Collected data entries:
⁂

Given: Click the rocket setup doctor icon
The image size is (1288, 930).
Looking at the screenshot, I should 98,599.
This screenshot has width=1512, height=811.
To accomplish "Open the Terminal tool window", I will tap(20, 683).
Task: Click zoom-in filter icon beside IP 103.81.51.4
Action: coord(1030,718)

⁂

● Task statement
Nothing in the data may differ; print all of it exactly as written.

● Expected answer
Given: Click the rocket setup doctor icon
The image size is (1288, 930).
Looking at the screenshot, I should 98,599.
This screenshot has width=1512, height=811.
To accomplish "Open the Terminal tool window", I will tap(20, 683).
Task: Click zoom-in filter icon beside IP 103.81.51.4
Action: coord(1030,718)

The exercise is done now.